The foundational level of situation awareness lies in perception of the surrounding environment. In cyberspace, this relates to an ability to enumerate and identify elements of the cyber terrain, particularly, network-connected devices that are employed to accomplish a user’s goals. These devices emit a plethora of signals in network traffic and server logs as they negotiate for services, but they do not share consistent features in those signals that make it straightforward to uniquely identify which hosts are active over a period of interest.
This podcast presents a cyber Entity Resolution approach and blocking technique designed to bridge this gap. The technique is based on the construction and comparison of periodic snapshots of collections of “host segments,” that are built up from multiple log files.
Watch the podcast to see results from an open dataset in a cyber situation awareness prototype, BitBook, that visualizes the host segments generated from parsed network traffic over an observation window. Bitbook’s efficacy at discovering hosts in that experiment is briefly discussed.

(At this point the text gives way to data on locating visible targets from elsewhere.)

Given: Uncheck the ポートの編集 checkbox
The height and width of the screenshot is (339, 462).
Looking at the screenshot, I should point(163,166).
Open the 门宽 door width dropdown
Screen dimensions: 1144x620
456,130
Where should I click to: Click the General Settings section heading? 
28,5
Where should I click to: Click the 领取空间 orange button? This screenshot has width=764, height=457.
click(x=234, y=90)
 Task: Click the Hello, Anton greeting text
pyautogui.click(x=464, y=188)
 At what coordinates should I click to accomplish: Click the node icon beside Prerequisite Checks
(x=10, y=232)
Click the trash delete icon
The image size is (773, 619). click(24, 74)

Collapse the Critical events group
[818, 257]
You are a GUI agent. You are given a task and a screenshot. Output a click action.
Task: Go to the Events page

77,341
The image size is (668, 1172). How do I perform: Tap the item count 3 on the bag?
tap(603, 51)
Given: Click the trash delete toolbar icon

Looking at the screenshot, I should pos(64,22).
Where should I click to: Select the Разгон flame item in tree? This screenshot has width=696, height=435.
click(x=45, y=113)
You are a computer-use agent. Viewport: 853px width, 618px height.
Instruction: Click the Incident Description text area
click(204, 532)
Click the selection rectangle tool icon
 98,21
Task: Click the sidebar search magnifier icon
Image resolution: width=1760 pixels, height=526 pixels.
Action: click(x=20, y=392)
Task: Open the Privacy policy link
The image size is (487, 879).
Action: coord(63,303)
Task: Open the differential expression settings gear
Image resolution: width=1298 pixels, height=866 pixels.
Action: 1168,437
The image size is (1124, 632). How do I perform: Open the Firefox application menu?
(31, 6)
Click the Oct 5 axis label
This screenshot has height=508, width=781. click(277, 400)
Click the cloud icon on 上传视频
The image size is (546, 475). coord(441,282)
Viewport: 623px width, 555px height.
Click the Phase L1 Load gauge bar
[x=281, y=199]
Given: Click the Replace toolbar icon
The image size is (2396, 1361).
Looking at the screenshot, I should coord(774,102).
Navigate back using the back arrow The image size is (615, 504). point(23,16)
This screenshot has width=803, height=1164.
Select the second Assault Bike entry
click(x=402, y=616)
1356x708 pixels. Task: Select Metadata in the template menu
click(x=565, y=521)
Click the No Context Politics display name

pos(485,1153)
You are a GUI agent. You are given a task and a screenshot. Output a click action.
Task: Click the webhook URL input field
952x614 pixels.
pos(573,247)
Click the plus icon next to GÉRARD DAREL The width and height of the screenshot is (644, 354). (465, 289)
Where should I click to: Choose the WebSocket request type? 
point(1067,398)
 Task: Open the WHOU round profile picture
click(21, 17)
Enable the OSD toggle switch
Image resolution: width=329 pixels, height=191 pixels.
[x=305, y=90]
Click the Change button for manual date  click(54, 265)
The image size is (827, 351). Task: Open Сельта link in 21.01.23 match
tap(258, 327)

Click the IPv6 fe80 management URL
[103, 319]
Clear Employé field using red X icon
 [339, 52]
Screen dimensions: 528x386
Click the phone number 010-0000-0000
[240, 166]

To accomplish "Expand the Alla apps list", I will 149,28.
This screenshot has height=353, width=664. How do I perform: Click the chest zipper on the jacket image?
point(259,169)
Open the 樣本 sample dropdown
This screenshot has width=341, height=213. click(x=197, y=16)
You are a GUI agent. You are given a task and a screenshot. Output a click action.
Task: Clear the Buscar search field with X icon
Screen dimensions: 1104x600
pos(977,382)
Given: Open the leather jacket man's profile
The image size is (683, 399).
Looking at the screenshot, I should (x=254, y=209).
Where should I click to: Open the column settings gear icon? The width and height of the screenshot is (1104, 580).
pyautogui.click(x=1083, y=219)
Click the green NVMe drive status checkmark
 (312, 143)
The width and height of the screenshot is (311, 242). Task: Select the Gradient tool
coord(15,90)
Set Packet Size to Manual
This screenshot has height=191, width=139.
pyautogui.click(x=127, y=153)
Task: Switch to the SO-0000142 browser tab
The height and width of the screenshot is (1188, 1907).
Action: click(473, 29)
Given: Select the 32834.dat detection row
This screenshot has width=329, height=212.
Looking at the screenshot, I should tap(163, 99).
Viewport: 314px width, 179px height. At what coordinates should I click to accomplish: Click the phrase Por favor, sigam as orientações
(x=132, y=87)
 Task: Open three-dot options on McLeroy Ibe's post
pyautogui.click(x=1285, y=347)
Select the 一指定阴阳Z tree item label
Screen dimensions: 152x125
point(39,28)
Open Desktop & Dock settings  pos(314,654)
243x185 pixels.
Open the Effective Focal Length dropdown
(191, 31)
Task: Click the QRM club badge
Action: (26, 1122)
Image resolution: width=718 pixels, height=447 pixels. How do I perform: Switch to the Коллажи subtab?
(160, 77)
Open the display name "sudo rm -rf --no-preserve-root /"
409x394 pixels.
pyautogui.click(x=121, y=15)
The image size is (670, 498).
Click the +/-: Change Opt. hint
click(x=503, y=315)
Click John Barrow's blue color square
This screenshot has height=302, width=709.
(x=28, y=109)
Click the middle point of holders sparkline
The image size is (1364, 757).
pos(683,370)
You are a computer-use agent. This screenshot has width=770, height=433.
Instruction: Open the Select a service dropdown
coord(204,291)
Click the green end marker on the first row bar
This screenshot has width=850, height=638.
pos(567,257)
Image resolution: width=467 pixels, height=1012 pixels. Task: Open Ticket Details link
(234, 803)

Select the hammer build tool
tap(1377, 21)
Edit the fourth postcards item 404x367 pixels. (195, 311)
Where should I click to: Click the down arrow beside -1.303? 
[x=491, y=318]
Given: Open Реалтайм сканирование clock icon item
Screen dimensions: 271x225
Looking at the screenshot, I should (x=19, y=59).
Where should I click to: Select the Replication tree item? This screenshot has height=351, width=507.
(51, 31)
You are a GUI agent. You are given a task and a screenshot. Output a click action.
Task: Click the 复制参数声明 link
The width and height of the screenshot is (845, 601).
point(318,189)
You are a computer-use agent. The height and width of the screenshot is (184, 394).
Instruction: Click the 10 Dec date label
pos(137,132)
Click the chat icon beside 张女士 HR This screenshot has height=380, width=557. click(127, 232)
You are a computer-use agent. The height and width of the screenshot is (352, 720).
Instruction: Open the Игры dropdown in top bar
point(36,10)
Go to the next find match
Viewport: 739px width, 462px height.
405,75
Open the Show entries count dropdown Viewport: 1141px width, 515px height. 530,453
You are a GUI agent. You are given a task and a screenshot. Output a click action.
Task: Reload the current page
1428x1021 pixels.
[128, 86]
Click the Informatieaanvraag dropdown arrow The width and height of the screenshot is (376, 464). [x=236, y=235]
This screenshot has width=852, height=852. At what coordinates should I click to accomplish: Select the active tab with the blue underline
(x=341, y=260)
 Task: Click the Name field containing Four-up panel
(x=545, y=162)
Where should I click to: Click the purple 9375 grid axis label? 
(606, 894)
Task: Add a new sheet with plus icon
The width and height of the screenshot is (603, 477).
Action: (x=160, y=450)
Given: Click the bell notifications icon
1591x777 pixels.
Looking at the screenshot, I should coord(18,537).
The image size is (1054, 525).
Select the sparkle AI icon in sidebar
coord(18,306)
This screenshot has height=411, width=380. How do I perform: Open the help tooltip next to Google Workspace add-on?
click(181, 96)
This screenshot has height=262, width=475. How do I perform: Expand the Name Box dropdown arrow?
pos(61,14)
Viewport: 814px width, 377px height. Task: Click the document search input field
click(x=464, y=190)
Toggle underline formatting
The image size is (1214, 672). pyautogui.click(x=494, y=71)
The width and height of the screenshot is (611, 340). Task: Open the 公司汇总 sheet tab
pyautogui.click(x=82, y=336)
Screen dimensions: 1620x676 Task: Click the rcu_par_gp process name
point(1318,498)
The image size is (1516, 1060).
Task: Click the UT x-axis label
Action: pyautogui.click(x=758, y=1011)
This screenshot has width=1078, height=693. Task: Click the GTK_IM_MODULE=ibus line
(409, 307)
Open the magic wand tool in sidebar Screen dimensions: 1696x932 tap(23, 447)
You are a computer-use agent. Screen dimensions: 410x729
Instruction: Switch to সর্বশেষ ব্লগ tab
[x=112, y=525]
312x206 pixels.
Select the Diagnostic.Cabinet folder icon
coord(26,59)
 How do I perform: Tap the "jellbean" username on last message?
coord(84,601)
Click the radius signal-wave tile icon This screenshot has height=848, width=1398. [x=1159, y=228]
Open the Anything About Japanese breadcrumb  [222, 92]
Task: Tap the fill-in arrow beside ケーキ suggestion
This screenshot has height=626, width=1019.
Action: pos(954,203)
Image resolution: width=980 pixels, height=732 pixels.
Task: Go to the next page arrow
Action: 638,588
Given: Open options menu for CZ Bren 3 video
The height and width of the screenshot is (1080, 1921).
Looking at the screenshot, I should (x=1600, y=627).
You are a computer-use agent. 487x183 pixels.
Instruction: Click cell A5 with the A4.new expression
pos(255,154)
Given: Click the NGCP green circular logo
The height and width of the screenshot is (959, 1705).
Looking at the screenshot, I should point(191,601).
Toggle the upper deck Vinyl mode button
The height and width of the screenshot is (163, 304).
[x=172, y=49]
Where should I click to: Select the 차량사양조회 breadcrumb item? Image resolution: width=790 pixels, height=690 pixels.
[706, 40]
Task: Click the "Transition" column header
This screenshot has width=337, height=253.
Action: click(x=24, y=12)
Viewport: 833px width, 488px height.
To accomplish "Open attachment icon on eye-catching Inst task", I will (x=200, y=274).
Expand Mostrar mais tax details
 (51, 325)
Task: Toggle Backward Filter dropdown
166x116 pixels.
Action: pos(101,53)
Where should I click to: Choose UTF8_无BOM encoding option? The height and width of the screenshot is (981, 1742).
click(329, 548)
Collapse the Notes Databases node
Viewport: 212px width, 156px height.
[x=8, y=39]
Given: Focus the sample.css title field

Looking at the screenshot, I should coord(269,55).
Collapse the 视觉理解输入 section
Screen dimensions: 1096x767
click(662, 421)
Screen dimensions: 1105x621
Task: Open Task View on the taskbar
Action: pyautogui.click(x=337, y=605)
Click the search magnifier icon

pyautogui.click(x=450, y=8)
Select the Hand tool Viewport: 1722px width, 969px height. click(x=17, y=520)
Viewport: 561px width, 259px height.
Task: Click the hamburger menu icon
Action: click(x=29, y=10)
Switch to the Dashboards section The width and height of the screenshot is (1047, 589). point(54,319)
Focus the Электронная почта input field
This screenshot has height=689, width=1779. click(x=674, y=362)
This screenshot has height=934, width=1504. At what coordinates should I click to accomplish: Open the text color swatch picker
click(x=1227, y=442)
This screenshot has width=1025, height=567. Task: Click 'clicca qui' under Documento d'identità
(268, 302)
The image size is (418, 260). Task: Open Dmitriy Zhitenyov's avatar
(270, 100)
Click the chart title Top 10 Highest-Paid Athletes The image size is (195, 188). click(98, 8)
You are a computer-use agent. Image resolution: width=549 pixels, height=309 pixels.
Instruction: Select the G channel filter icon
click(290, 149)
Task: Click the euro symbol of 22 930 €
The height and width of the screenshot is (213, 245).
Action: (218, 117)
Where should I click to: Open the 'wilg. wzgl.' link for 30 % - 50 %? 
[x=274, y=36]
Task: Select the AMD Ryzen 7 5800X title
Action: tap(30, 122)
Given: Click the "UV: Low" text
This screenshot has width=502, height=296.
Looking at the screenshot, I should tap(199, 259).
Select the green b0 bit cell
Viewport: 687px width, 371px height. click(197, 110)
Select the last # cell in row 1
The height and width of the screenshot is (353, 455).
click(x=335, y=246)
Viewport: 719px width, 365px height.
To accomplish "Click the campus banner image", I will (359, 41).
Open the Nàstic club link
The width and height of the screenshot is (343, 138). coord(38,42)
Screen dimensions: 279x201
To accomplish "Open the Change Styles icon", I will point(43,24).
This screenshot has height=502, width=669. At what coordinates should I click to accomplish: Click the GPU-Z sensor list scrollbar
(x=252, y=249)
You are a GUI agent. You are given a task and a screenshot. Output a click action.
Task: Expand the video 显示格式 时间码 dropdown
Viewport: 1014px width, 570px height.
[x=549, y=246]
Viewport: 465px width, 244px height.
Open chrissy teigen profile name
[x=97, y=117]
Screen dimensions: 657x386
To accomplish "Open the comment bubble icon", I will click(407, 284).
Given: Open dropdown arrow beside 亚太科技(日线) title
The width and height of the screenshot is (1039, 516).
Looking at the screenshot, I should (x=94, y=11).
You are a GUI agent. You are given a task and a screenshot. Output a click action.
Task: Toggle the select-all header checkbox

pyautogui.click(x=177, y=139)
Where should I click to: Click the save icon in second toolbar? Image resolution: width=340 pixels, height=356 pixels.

This podcast also describes a supervised machine learning approach to assist in Entity Resolution of hosts between two snapshot collections of host segments. The authors of the associated report performed an experiment using server logs from a larger enterprise network to resolve hosts between snapshots taken 15 minutes apart and one day apart; in the worst case, only 4 false positives and 24 false negatives were incorrectly associated among nearly 12K correctly labeled hosts.